Structural Equation Modeling Results - Advanced Tab

Select the Advanced tab of the Structural Equation Modeling Results dialog box to access the options described here.  

Model summary. Click the Model summary button to open the model summary spreadsheet, which presents model output in a spreadsheet form convenient for analysis. A variety of information is given for each path in the model. For a description of the spreadsheet, see Model Summary Spreadsheet.

Basic summary statistics. Click the Basic summary statistics button to produce a spreadsheet containing some of the basic summary statistics also presented in the Summary box. See Statistics in the Structural Equation Modeling Results Summary Box for more details on the information available there.

Iteration history. Click the Iteration history button to create a spreadsheet with iteration results. During iteration, STATISTICA saves the output that is displayed in the Iteration Window for the last executed sequence of iterations. By opening this spreadsheet, you can review these results. You can also save them to a data file or analyze them graphically. The statistics in this spreadsheet are described in Iteration Results.

Goodness-of-Fit Indices. Use the options under Goodness-of-Fit Indices to generate several of the best-known and most useful indices of fit for evaluating structural equation models. There are, literally, dozens of such indices, and we present only those which we think are very widely used, especially valuable, or both.

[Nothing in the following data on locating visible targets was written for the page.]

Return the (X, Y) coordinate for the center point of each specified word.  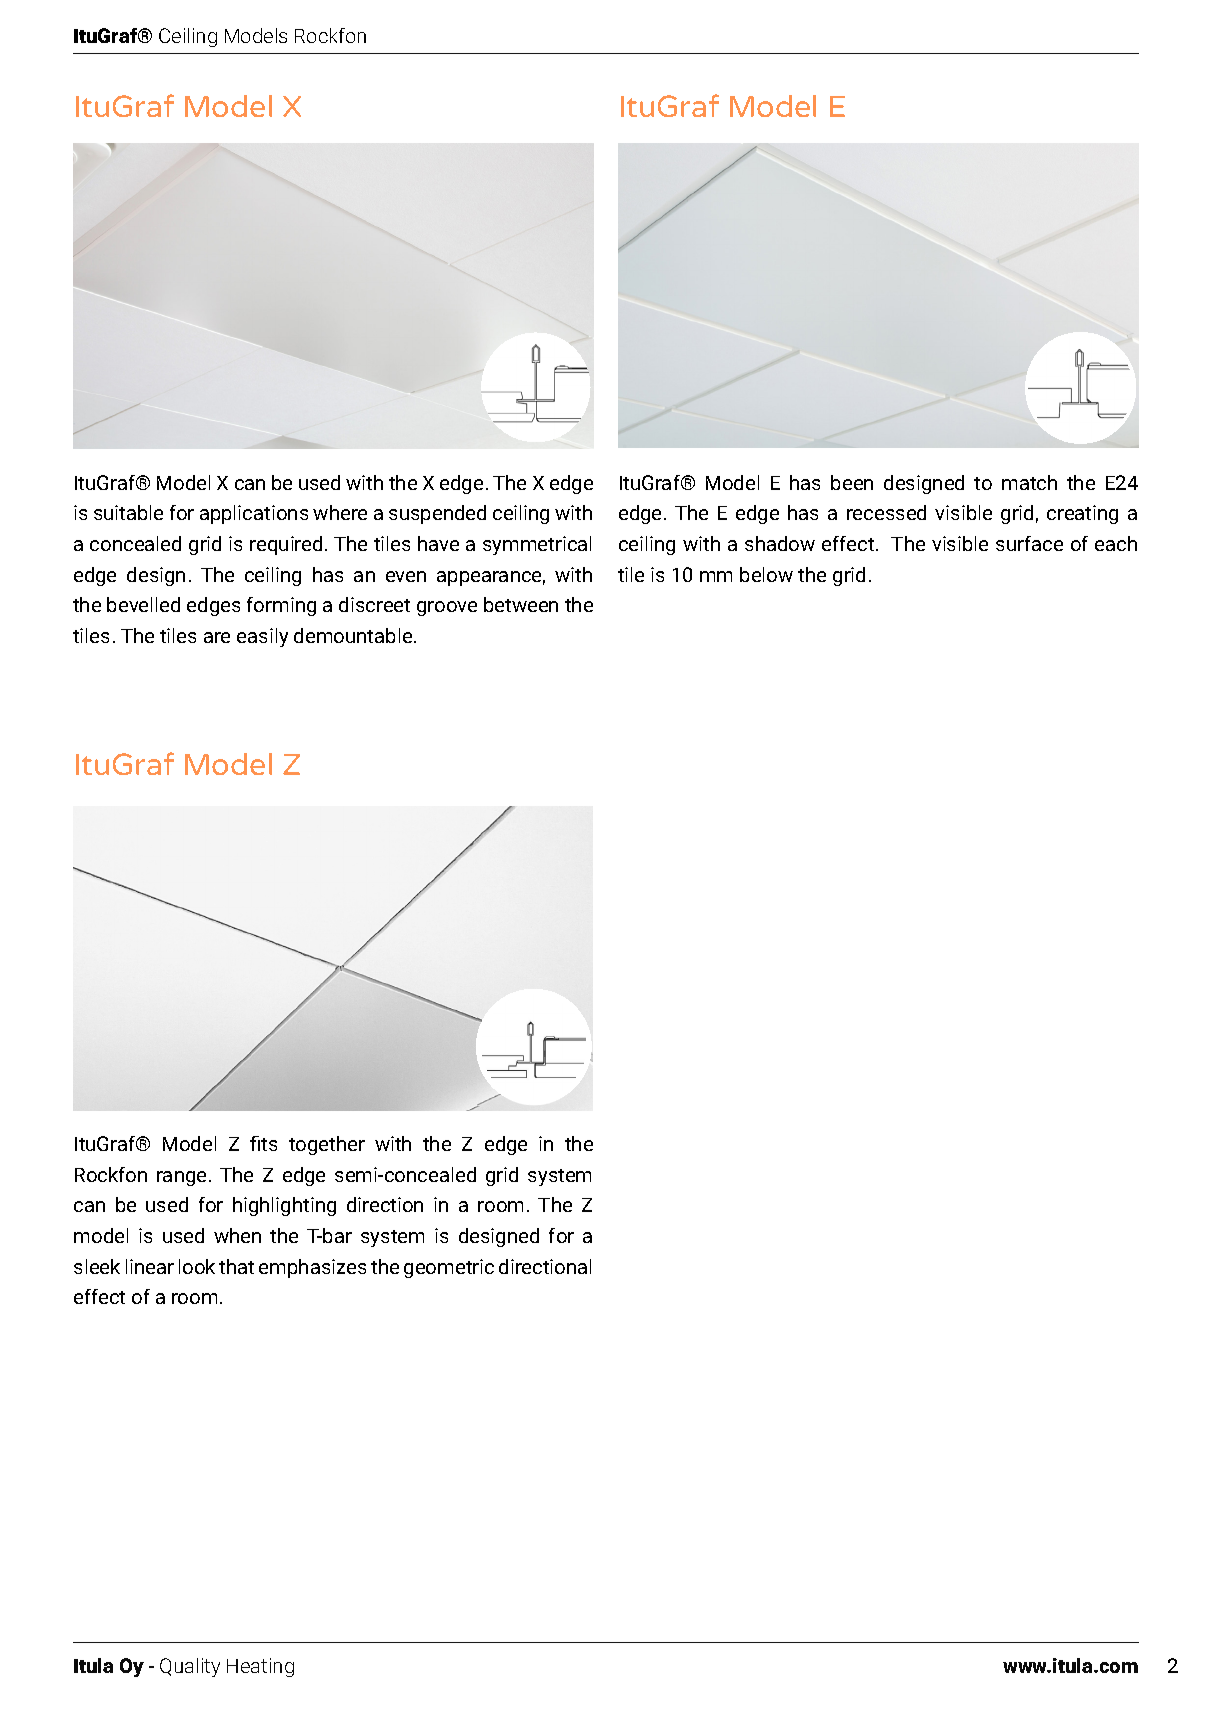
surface (1029, 543)
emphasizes (312, 1268)
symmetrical (537, 545)
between (521, 604)
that (236, 1266)
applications (254, 514)
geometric (449, 1268)
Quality (190, 1667)
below (766, 574)
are (217, 637)
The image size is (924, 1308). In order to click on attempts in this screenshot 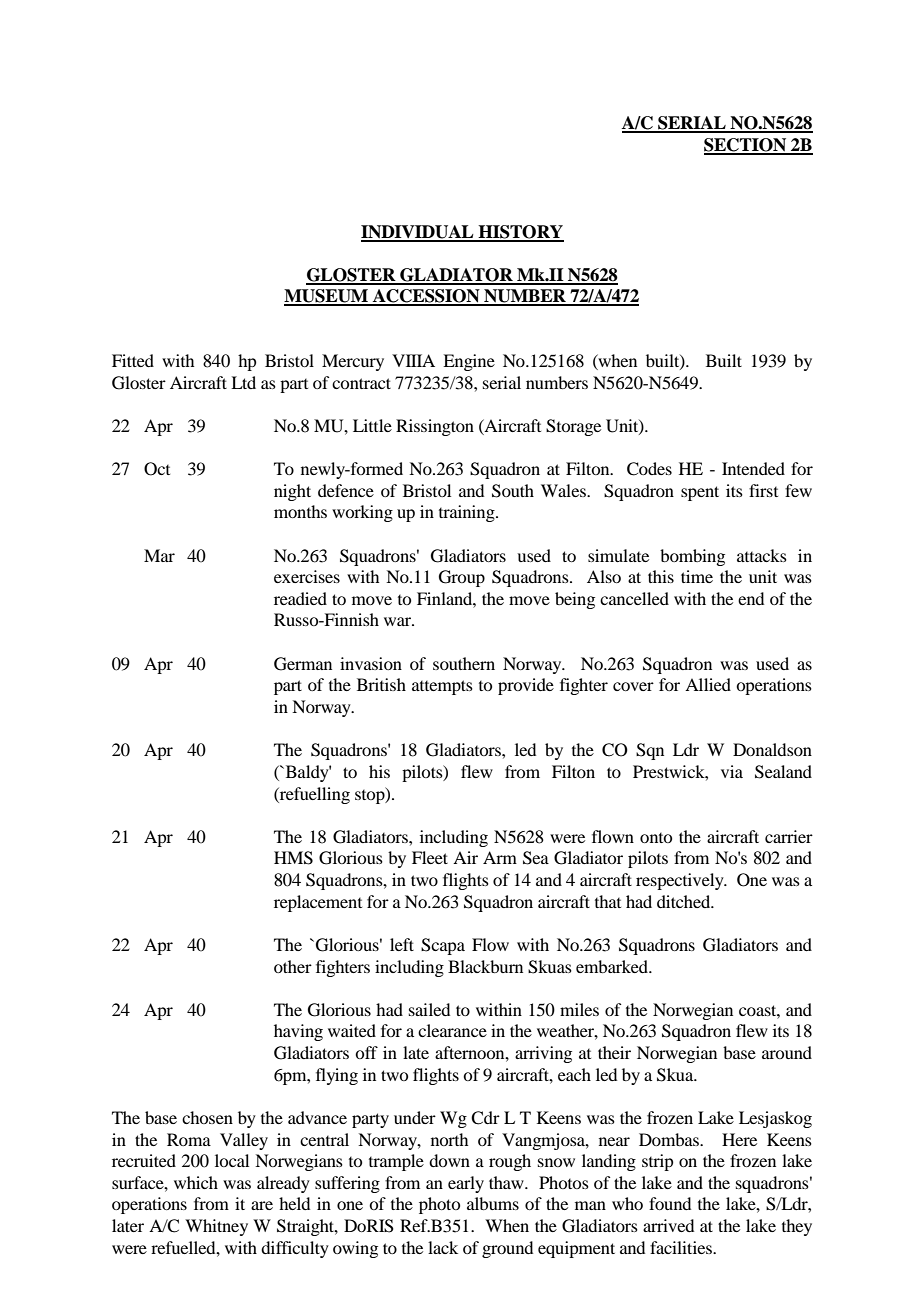, I will do `click(442, 687)`.
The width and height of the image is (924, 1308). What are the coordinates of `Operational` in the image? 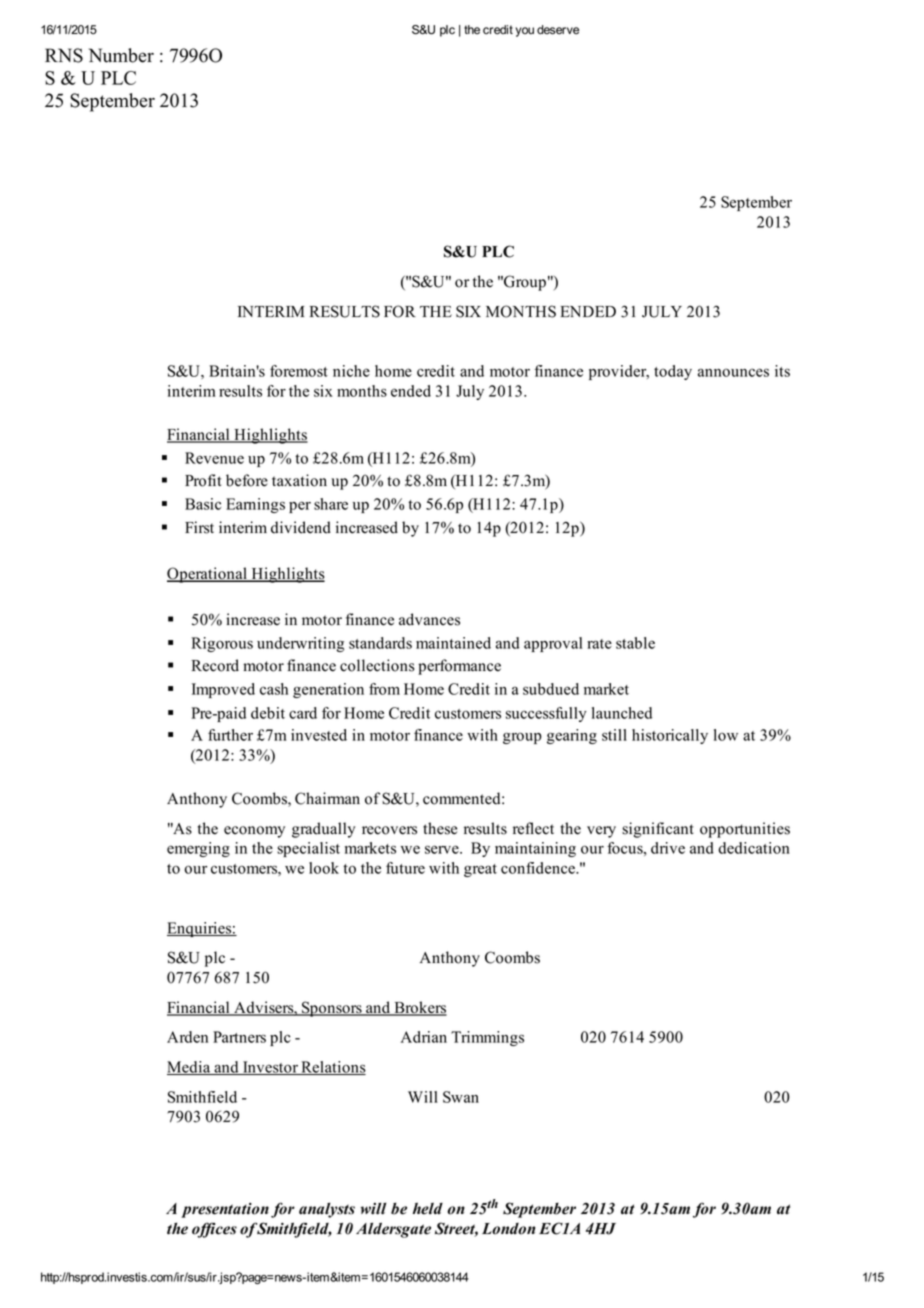 It's located at (208, 575).
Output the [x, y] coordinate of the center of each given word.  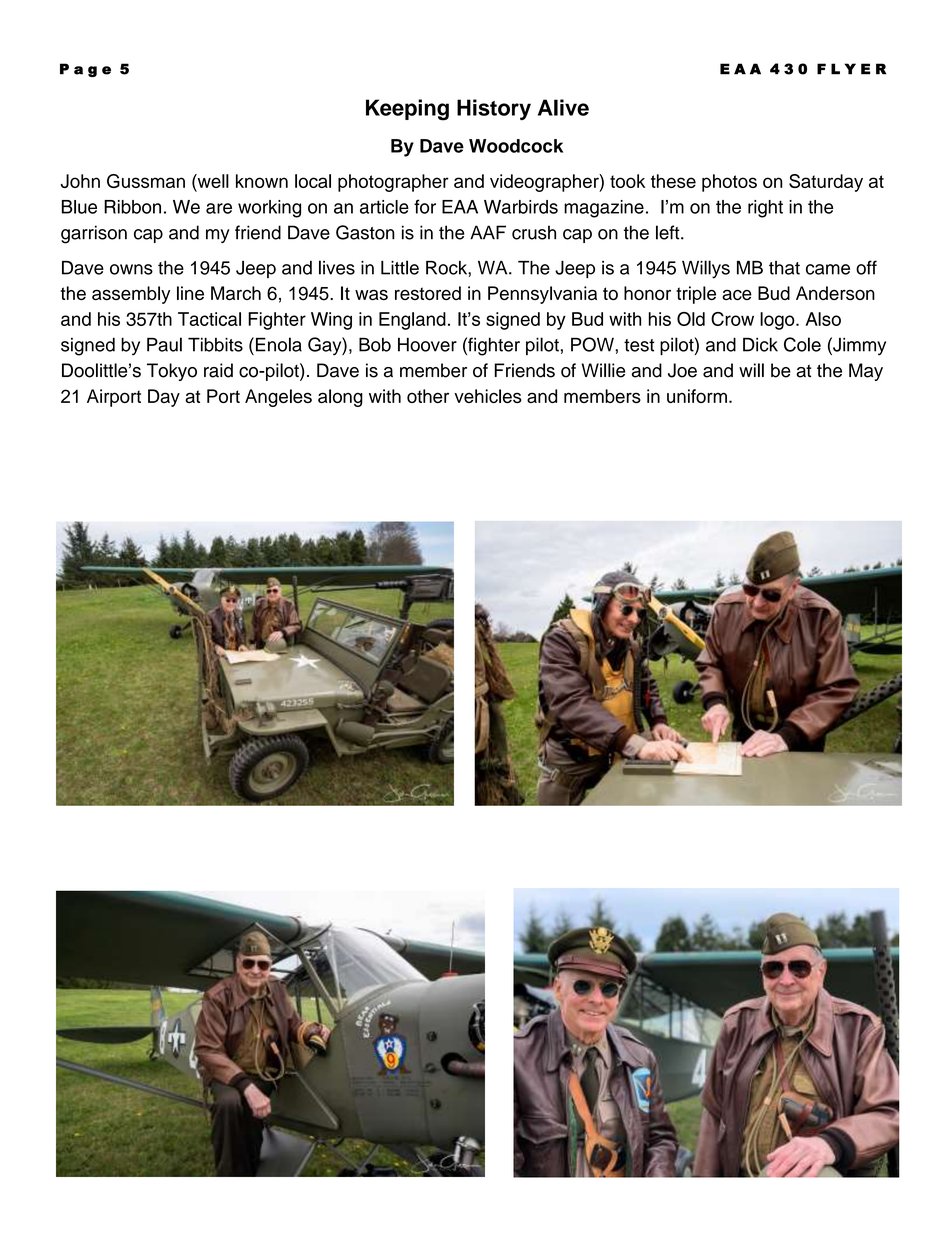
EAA [460, 207]
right [765, 209]
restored [428, 293]
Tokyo [172, 372]
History [494, 109]
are [219, 208]
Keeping [407, 110]
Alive [563, 107]
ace [737, 294]
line [190, 293]
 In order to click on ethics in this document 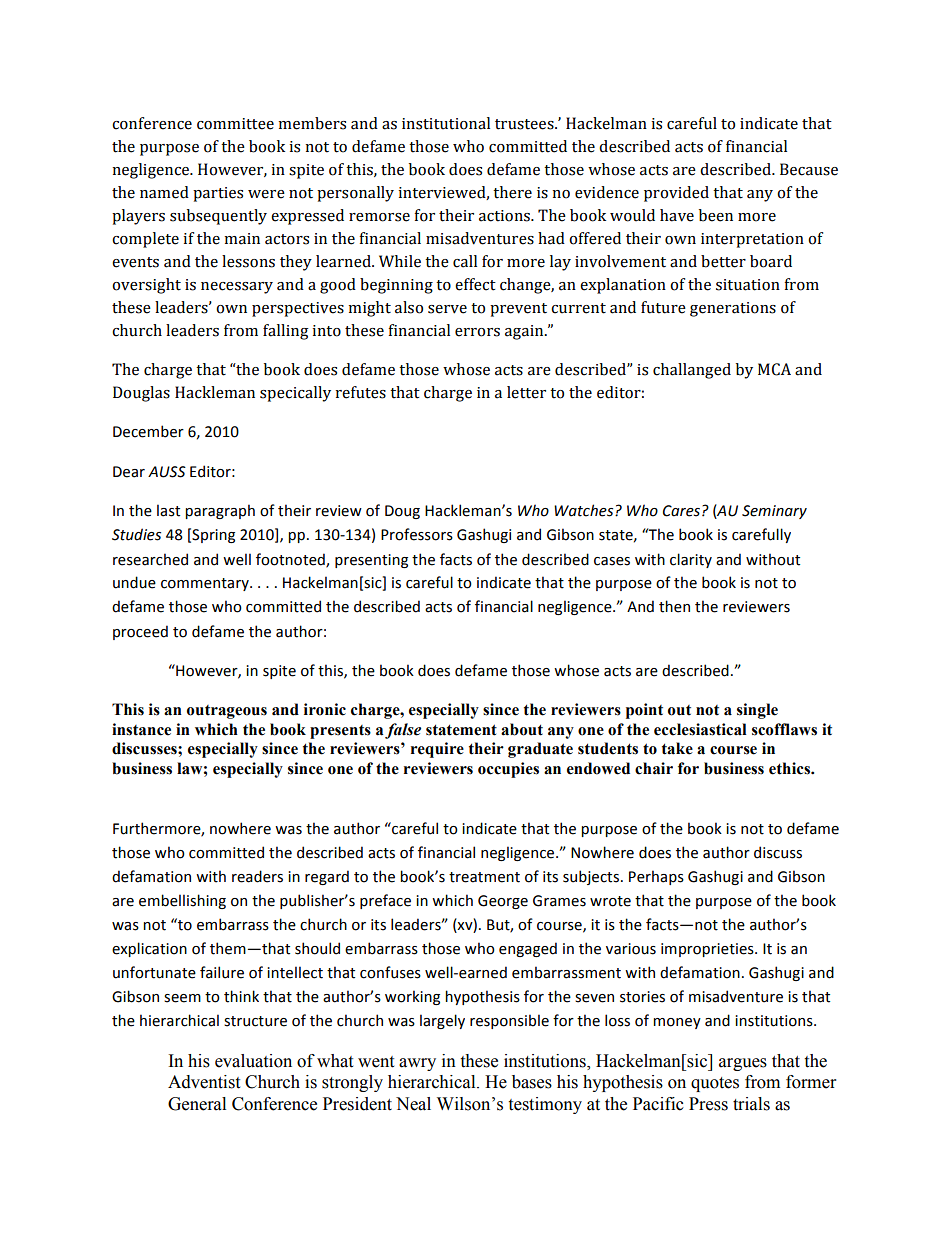, I will do `click(790, 768)`.
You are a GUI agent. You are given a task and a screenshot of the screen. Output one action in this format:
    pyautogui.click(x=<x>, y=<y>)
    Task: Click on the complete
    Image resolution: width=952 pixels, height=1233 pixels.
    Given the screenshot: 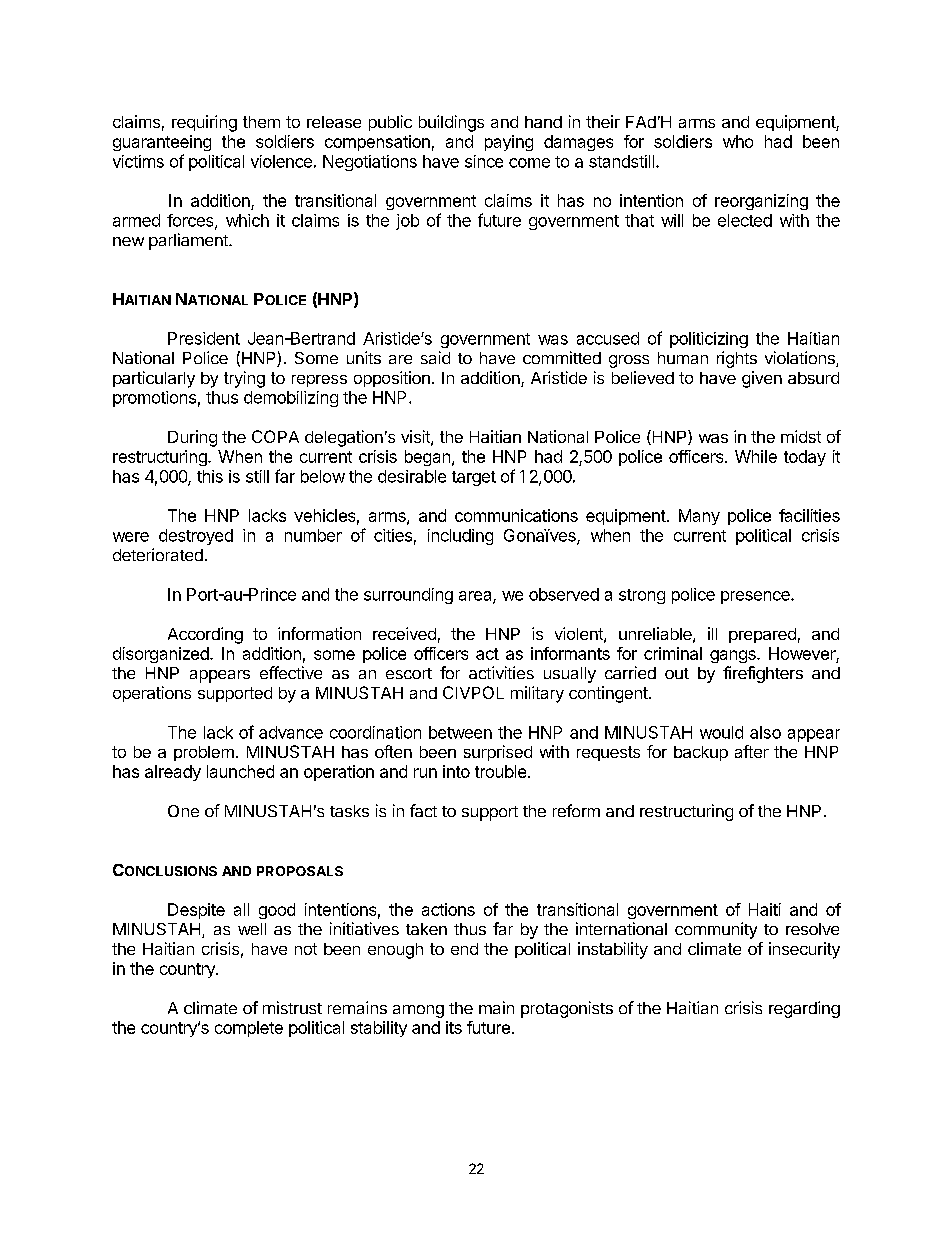 What is the action you would take?
    pyautogui.click(x=249, y=1029)
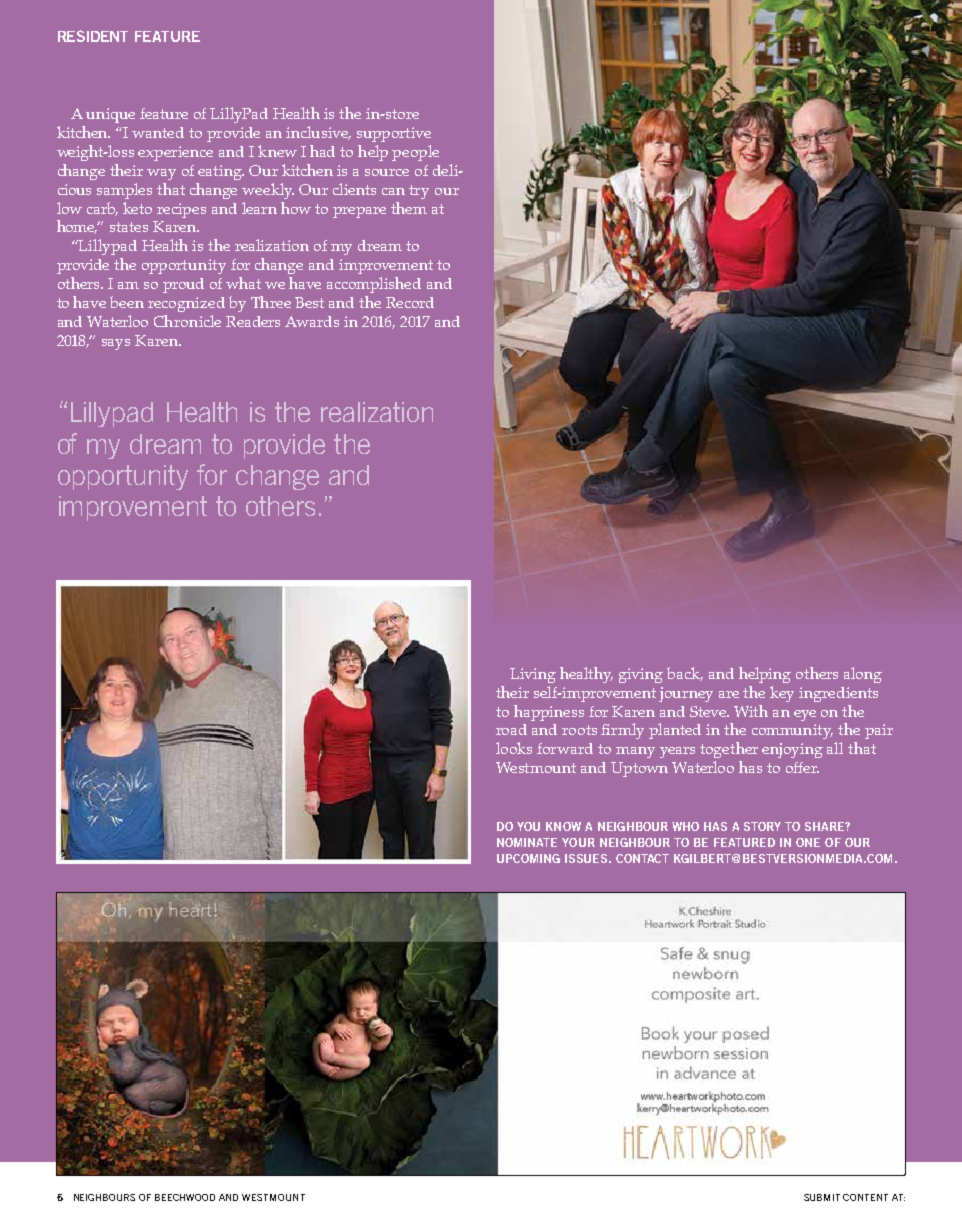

Noncentrality-based indices. Click the Noncentrality-based indices button to produce a spreadsheet with the non-centrality parameter and four goodness-of-fit indices. These indices are all based on the idea, first proposed by Steiger and Lind (1980), of basing goodness-of-fit assessment on an estimation of the population noncentrality parameter.  Instead of testing the hypothesis that the fit is perfect, we ask the questions (a) "How bad is the fit of our model to our statistical population?" and (b) "How accurately have we determined population badness-of-fit from our sample data." The indices presented here allow us to assess both questions, because they allow confidence interval assessment as well as the more traditional point estimates. As a result, they reward high sample size, and high power, with a narrower confidence interval expressing high precision of estimate. For more details, see the Noncentrality-Based, Goodness-of-Fit Indices spreadsheet.

Other single sample indices. Click the Other single sample indices button to create a spreadsheet with a sampling of some of the better known single sample indices of fit, and some related measures. For more details see the Single Sample, Goodness-of-Fit Indices spreadsheet.

Lagrange multiplier statistics. Click the Lagrange multiplier statistics button to produce a spreadsheet with Lagrange Multiplier statistics for each constraint required by the fitting procedure. In the Correlation option of Data to Analyze (see Analysis Parameters), each endogenous manifest variable has a dummy latent variable attached to it, with its variance constrained to one. If the New standardization method is employed, each endogenous latent variable has its variance constrained to one, and STATISTICA gives a Lagrange multiplier statistic for each variable.  

The Lagrange Multiplier statistics should be zero, if the constraints serve (as they are meant to) solely as identification constraints. If any are non-zero, or significantly exceed the standard error, then the model has probably been miss-specified, or estimation did not converge properly.